The process descriptor is accessed through another structure thread_info structure (arch\x86\include\asm\thread_info.h:):
struct thread_info {
struct task_struct *task; /* main task structure */
struct exec_domain *exec_domain; /* execution domain */
__u32 flags; /* low level flags */
__u32 status; /* thread synchronous flags */
__u32 cpu; /* current CPU */
int preempt_count; /* 0 => preemptable,
<0 => BUG */
mm_segment_t addr_limit;
struct restart_block restart_block;
void __user *sysenter_return;
#ifdef CONFIG_X86_32
unsigned long previous_esp; /* ESP of the previous stack in
case of nested (IRQ) stacks
*/
__u8 supervisor_stack[0];
#endif
int uaccess_err;
};Two stacks are created when a process is created, one of which is the kernel stack.
This thread_info structure is created at the bottom of the stack (for a stack that grows downward) or at the top of the stack (for a stack that grows upward).
Its member task points to the task_struct structure of the process.
A macro (arch\x86\include\asm\current.h) is defined in Linux to directly access the current process:
#ifndef _ASM_X86_CURRENT_H
#define _ASM_X86_CURRENT_H
#include <linux/compiler.h>
#include <asm/percpu.h>
#ifndef __ASSEMBLY__
struct task_struct;
DECLARE_PER_CPU(struct task_struct *, current_task);
static __always_inline struct task_struct *get_current(void)
{
return percpu_read_stable(current_task);
}
#define current get_current()
#endif /* __ASSEMBLY__ */
#endif /* _ASM_X86_CURRENT_H */
Process status
as the picture shows:
TASK_RUNNING : The process is executable: it is either executing or waiting for execution in the run queue.

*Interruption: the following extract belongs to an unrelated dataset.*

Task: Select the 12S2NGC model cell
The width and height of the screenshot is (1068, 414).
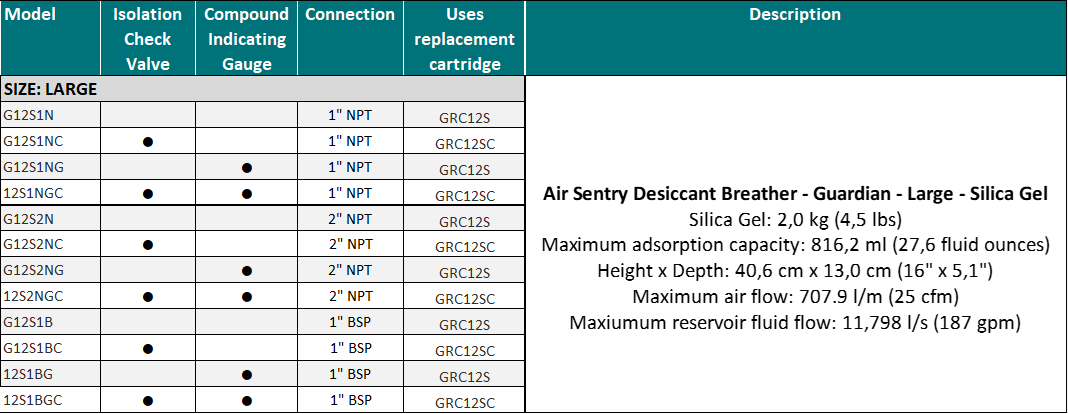Action: (33, 297)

TASK_INTERRUPTIBLE : The process is sleeping (that is, it is blocked), waiting for the fulfillment of certain conditions.
TASK_UNINTERRUPTIBLE : This state is the same as the TASK_INTERRUPTIBLE state except that it will not be awakened or ready to be put into operation even if it receives a signal.
__TASK_TRACED : Process tracked by other processes.
__TASK_STOPPED : The process stops executing. It usually occurs when signals such as SIGSTOP, SIGTSTP, SIGTTIN, SIGTTOU are received.
Corresponding code:
/*
* Task state bitmask. NOTE! These bits are also
* encoded in fs/proc/array.c: get_task_state().
*
* We have two separate sets of flags: task->state
* is about runnability, while task->exit_state are
* about the task exiting. Confusing, but this way
* modifying one set can't modify the other one by
* mistake.
*/
#define TASK_RUNNING 0
#define TASK_INTERRUPTIBLE 1
#define TASK_UNINTERRUPTIBLE 2
#define __TASK_STOPPED 4
#define __TASK_TRACED 8
Kernel thread
Kernel threads are standard processes that run independently in the kernel space.
There is no independent address space for kernel threads.
The kernel process can be scheduled and preempted just like a normal process.